Activation of the termosensor DesK involves reversible formation of a transmembrane serine zipper (este trabajo completo está en revisión en PNAS)

CYBULSKI LARISA ESTEFANÍA; JOOST BALLERING; ANASTASSIIA MOUSSATOVA; INDA, MARÍA EUGENIA;; DE MENDOZA DIEGO; KILLIAN ANTOINETTE

Rosario-Santa Fe

Congreso; Congreso 50 años de la Sociedad Argentina de Investigaciones Bioquímicas y Biología Molecular; 2014

Sociedad Argentina de Investigaciones Bioquímicas y Biología Molecular

DesK is a bacterial thermosensor involved in maintaining membrane fluidity in response to changes in environmental temperature. Here we aimed to elucidate the mode of action of DesK by studying a chimerical minimal sensor-DesK (MS-DesK), in which sensing and signaling are captured in a single transmembrane segment.

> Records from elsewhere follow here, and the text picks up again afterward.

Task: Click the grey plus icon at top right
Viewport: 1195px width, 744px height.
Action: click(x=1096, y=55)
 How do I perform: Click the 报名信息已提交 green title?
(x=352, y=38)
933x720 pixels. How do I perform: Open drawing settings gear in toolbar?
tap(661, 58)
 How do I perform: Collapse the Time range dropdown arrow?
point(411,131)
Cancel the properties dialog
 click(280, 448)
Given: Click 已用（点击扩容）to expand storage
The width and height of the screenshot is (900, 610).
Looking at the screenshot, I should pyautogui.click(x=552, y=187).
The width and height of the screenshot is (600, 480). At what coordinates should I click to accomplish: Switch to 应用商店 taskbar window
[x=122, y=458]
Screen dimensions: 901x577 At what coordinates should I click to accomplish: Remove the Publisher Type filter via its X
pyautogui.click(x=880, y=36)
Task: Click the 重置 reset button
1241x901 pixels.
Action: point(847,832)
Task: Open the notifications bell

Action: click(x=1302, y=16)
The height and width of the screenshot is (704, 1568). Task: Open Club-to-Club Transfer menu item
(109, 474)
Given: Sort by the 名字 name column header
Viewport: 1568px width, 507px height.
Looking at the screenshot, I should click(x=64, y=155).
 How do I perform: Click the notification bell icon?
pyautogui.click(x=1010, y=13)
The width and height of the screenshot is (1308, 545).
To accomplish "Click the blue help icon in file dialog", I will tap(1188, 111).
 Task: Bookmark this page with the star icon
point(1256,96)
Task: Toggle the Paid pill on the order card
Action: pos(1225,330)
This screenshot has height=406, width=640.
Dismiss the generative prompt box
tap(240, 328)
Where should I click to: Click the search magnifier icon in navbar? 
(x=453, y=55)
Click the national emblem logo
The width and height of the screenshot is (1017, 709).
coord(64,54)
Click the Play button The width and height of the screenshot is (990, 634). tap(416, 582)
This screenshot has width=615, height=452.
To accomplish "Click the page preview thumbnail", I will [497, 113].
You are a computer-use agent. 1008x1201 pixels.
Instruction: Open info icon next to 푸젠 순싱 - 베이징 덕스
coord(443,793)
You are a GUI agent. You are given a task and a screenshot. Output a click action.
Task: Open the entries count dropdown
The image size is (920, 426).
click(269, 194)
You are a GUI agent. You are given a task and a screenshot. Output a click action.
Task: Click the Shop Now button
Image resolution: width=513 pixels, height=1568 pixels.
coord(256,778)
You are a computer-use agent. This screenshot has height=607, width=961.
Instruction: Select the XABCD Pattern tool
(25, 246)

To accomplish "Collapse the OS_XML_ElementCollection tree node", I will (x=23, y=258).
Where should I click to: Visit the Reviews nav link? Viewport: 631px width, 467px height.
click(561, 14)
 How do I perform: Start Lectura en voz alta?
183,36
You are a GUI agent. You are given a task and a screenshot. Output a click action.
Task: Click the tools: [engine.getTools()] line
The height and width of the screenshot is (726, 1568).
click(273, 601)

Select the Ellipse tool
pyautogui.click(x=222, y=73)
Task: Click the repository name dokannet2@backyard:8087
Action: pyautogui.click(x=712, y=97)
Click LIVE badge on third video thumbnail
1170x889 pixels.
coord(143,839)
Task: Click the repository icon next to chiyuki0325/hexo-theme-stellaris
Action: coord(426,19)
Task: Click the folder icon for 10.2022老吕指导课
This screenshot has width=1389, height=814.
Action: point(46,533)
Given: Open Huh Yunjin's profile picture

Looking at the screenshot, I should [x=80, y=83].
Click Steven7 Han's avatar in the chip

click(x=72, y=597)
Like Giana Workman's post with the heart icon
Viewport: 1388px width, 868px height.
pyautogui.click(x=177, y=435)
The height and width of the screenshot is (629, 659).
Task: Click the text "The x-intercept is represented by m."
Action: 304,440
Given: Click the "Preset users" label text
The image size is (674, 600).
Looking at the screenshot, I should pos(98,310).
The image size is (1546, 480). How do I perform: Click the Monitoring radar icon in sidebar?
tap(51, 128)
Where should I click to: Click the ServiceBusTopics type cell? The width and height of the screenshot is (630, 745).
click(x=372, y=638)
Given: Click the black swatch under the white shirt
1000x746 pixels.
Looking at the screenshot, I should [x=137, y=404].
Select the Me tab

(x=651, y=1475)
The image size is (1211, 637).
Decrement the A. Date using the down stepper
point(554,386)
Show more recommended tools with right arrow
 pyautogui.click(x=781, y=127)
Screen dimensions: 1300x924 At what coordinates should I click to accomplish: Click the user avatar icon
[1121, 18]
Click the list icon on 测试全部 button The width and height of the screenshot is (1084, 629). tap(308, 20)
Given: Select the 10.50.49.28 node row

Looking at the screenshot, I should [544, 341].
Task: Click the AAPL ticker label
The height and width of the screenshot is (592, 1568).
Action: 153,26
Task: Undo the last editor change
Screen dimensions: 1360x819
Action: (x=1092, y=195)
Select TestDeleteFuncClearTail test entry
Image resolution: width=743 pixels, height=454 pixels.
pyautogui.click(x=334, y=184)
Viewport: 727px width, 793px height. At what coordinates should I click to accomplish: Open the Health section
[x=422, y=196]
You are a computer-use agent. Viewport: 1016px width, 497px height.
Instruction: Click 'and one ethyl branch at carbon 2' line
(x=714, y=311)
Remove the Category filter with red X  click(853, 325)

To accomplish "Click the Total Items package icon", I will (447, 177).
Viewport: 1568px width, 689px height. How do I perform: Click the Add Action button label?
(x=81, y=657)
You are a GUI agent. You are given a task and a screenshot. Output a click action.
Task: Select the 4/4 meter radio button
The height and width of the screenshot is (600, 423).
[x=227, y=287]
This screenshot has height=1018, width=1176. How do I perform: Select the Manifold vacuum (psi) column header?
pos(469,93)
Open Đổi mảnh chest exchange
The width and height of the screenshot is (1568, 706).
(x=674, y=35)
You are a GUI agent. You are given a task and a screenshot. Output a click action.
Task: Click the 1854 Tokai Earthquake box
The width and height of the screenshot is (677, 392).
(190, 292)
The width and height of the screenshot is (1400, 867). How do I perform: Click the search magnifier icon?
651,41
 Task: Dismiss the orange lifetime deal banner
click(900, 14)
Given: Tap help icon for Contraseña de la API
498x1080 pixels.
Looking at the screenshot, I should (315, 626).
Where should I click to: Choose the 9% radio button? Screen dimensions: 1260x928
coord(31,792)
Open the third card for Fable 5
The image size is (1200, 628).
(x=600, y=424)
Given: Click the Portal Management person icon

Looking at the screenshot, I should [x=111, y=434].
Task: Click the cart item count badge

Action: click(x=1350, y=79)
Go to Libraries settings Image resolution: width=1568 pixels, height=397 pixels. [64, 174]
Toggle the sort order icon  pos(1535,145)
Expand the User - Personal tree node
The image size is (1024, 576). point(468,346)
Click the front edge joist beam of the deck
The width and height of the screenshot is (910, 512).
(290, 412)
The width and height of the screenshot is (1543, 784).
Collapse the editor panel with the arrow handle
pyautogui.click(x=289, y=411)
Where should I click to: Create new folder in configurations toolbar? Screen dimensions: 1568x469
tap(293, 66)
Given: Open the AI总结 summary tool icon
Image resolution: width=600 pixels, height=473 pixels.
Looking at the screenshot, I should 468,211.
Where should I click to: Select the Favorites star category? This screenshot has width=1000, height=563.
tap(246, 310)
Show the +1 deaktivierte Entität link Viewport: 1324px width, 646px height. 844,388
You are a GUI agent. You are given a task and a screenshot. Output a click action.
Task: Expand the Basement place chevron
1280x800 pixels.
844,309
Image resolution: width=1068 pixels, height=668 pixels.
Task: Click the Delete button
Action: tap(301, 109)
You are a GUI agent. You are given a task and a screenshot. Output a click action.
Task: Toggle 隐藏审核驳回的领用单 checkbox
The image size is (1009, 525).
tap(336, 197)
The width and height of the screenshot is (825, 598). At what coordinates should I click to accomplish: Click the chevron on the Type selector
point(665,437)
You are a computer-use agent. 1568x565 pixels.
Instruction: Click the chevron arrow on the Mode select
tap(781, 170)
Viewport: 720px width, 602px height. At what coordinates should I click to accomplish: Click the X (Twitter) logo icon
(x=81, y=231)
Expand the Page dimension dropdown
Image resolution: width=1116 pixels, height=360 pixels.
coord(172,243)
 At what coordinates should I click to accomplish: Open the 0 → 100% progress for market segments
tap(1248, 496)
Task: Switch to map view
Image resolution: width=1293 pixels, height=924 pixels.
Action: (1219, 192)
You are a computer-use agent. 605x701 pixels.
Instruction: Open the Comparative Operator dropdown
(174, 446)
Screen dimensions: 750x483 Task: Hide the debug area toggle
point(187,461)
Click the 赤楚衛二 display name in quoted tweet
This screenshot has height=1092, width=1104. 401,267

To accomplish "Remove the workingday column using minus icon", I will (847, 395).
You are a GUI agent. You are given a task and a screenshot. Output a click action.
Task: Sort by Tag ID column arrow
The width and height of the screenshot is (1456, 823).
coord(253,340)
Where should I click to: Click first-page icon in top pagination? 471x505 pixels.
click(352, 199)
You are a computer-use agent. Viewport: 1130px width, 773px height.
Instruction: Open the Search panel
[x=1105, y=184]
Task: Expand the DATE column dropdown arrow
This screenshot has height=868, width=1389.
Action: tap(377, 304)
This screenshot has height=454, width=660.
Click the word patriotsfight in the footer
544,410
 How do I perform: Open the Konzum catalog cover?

This simplified version of the sensor allows investigating how membrane properties modulate protein activity by using synthetic peptides, corresponding to the membrane spanning parts of functional and non-functional mutants of MS-DesK incorporated in different lipid bilayers. The behavior of the peptides was investigated by circular dichroism, tryptophan fluorescence, in vitro activity and molecular modeling. Based on the results we constructed a working model for the mode of action of DesK, which was then tested in vivo with functional studies on MS-DesK mutants. The results suggest a new mechanism for sensing in which the protein responds to an increase in bilayer thickness by incorporation of a C-terminal hydrophilic motif at the intracellular water-lipid interface. Elongation of the transmembrane segment results in the exposure of three serines on the same side of the transmembrane helix to form a serine zipper motif. This switches the dimerization interface of the transmembrane segment of MS-DesK resulting in activation of the kinase state of DesK.